Granted that human progress has not caught up with the flight of human imagination. There are no lunar or Martian colonies. No beam me up, Scottie. No flying cars or hoverboards used by Marty McFly. No galaxy-class spaceships. No aliens. No subterranean cities. No Jedi swords. Cities are still not inundated by moving holograms. No matter or food synthesisers or to borrow from the Star Trek lexicon replicators. No faster than light space engines. No portable wormholes. No all-purpose medical tricorders. But you know the direction things are likely to take.

Distressing? When you overcome the fascination of it all, of course, it is distressing. Just consider what difference the small changes make. When phones depended only on voice communication you could be creative with the truth about your location. Now with the ever-growing dependence on video calls how will you convince your spouse or your boss that you are in a hospital and not at a friend’s party? Privacy already seems to have gone out of the window. The smartphones you carry usually have uncovered cameras pointing in two directions and a highly sensitive microphone. Paranoia is already growing regarding the wide array of cameras strewn across our homes thanks to some creative spin by Hollywood and testimonies of the likes of Edward Snowden.

Then all progress comes at a cost. The population keeps growing rapidly making our cities more crowded and noisier, disappearing villages due to growing urbanisation. Pollution is only to increase despite valiant efforts by the conservationists. If humanity finally graduates to cryptocurrencies the environmental toll will be immense. With the growth of 5G networks that use considerably smaller cell towers, smart cars, dependence on drones, and the mushrooming skyscrapers meant to cater to the needs of a growing population, our lives and skylines are about to change dramatically. If you have not seen the videos of staff stuffing passengers into crowded subway trains in the world’s most populous city — Tokyo — you need to do so to know what faces us soon. Diseases are becoming more virulent and lethal.

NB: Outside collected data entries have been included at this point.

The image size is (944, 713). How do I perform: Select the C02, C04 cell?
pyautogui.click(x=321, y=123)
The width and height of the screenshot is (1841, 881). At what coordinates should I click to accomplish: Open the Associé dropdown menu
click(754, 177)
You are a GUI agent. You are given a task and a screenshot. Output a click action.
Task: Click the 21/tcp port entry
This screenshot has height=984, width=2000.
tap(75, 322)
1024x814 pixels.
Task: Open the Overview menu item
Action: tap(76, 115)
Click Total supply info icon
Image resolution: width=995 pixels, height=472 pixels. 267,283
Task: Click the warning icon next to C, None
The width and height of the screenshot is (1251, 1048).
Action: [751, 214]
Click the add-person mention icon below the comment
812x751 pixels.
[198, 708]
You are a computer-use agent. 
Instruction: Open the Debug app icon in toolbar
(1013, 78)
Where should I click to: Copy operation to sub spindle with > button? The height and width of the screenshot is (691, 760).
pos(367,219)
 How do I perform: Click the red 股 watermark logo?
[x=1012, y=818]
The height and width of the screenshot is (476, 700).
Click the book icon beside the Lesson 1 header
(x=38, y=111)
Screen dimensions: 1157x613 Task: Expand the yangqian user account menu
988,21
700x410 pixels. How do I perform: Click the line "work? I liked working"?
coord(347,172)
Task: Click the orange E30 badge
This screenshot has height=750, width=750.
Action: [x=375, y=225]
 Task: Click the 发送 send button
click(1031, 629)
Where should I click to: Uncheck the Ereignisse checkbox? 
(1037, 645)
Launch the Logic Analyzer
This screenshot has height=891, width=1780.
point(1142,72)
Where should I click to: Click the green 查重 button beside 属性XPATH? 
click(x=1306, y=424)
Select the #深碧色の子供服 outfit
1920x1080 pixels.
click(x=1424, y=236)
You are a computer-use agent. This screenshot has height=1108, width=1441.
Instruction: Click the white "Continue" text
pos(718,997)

All of this calls for planning and research never witnessed before. There is a need for one mega institution that keeps us informed. The problem is we look in the wrong direction for the solution. For three-quarters of a century we have looked towards the United Nations for political solutions and global governance. In that aspect, the UN is designed to fail. But if it were to be treated as the world’s most powerful think tank and research institution, we could perhaps easily find the solutions we need to overcome our anxiety about change. A well-researched and well-informed future is the only way to prepare for what is to come.